Going beyond these changes in “political forms,” Smith explores attitudes about the proper ends of government. Modern day Americans, she writes, have lost an awareness of the patriot coalition’s commitment to locating freedom “precisely in a popular capacity to determine the use and value of property within a framework of social purpose and human need.” Young Samuel Adams, she reminds us, defined “public virtue” much as the pseudonymous “Cato” had: “one Man’s Care for Many, or the Concern of every Man for All.” As editor of Boston’s Independent Advertiser in 1748, Adams reprinted passages from Cato’s Letters, essays by two English philosophers widely read in the colonies. “Every Man has a Right and a Call to provide for himself,” Cato wrote, but “he performs [this duty] subsequently to the general Welfare, and consistent with it. The Affairs of ALL should be minded preferably to the Affairs of One.” Adams, Smith writes, reminded the wealthy that “life was not merely a market, and they were not in fact entirely insulated from the judgments of their neighbors.”

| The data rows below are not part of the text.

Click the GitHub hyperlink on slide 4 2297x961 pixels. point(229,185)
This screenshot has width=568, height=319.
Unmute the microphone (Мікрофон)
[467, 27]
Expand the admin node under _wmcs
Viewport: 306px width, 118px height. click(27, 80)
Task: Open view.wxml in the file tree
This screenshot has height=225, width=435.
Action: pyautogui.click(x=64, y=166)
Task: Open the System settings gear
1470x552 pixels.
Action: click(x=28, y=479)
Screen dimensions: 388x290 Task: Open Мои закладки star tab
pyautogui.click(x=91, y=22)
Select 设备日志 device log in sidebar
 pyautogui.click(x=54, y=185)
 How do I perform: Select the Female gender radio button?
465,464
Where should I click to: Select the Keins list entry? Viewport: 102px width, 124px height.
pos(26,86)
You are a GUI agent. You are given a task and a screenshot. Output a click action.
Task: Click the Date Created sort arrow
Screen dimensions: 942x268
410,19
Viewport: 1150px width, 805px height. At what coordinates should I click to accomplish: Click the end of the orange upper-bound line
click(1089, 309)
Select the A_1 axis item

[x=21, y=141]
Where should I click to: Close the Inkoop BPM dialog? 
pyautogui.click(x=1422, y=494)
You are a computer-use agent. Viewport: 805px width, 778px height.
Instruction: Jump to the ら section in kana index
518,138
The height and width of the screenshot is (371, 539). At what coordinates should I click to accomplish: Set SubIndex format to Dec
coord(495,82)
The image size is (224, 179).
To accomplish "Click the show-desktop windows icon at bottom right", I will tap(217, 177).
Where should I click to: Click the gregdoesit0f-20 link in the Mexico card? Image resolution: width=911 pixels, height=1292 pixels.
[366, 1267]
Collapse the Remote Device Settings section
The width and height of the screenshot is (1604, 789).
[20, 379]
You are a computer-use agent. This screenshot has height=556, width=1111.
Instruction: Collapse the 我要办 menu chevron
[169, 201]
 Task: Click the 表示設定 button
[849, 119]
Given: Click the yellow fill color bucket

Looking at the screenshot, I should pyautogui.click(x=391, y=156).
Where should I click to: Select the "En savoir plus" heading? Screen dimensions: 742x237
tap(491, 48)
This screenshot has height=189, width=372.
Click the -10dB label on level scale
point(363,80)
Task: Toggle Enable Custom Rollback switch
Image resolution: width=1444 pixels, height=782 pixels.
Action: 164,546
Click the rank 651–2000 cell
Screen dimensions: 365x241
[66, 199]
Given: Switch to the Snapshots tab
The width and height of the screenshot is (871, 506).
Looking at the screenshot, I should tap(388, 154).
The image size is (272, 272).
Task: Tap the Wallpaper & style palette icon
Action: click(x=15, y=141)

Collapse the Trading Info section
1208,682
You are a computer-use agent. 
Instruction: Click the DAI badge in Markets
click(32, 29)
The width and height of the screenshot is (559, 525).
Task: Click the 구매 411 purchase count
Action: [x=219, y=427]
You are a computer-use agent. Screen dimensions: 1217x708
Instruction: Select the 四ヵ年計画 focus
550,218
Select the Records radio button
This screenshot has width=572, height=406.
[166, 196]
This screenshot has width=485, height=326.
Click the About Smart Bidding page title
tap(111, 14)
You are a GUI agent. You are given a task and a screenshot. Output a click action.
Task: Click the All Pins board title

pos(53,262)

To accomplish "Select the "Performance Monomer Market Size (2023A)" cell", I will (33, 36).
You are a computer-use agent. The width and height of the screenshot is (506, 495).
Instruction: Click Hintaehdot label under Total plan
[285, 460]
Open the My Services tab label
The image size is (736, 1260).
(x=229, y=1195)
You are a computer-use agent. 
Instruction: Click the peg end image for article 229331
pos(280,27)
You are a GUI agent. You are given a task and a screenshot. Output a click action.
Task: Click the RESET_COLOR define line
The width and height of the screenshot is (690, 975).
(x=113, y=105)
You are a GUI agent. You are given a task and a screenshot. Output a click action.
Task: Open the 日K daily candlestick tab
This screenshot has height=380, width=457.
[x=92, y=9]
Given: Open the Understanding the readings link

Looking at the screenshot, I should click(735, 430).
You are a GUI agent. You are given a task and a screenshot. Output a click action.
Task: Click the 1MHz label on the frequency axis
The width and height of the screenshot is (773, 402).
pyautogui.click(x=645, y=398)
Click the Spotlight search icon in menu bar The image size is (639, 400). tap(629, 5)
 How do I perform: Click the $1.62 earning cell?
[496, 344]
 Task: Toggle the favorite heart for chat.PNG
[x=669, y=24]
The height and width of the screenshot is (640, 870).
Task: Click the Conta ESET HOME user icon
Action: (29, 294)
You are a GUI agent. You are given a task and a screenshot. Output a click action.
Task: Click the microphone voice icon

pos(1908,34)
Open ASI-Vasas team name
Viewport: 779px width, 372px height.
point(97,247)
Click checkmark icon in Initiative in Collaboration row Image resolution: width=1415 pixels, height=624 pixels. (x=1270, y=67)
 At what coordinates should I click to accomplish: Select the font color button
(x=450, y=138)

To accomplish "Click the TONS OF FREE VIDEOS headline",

Do we have any way of knowing Bostonians’ underlying values in 1773? One way might be to thumb the pages of the official Boston Town Records in the decades before the Revolution to see the numerous ways the town-meeting government assumed responsibility for the “many.” So-called “overseers of the poor,” who were for the most part men of some wealth, distributed direct relief ward-by-ward to a huge number of poor widows in their homes. For the destitute, the overseers maintained an almshouse and a workhouse, both admittedly grim places. The selectmen also authorized a town granary to provide grain at set prices in times of dearth. To put the numerous unemployed to work, the town sponsored a “Manufactory House” of spinners and weavers managed in the 1760s by William Molineux, a leading Tea Party organizer. And in 1774, when Britain closed the port and massive unemployment loomed, the town meeting voted at “this Time of general Calamity” to put people to work: to erect a wharf, build ships, pave the streets, or undertake “any other public Work.” To meet such social responsibilities, Bostonians supported taxation—as long as it came from either their own participatory town meeting or the Massachusetts Assembly they voted for. Samuel Adams was no less popular because he made his living for eight years as one of the town’s four tax collectors. (His father, not he, was a brewer.)
The town records also suggest Bostonians took for granted that their government should regulate the quality of manufactured goods. The town appointed Ebenezer Macintosh—the shoemaker at the Tea Party—one of several “sealers of leather” and selected a score of other artisans as “inspectors” or “surveyors” of lumber, shingles, hemp, etc. From time immemorial the town set the “assize” of bread, establishing the size, weight, and price bakers might charge. Arguably, citizens registered their assent to regulating the market every time they bought a loaf.
In 1780 Bostonians spelled out the philosophy underlying such actions when, after much debate, they voted in the town meeting 847-0 to ratify a new constitution for the aptly named Commonwealth of Massachusetts, drafted principally by Samuel and John Adams. “Government,” Article VII explained, “is instituted for the common good; for the protection, safety, prosperity, and happiness of the people; and not for the profit, honor or private interest of any one man, family, or class of men.” Earlier Cato had asked, “is it a crime to be rich?” and answered, “Yes, certainly at the publick Expence, or to the Danger of the Publick.” Cato argued, “Power was needed when men tried to put a whole Country in Two or Three people’s Pockets.” In 1773 the body of the people in Old South, founders all, would have cheered his answer.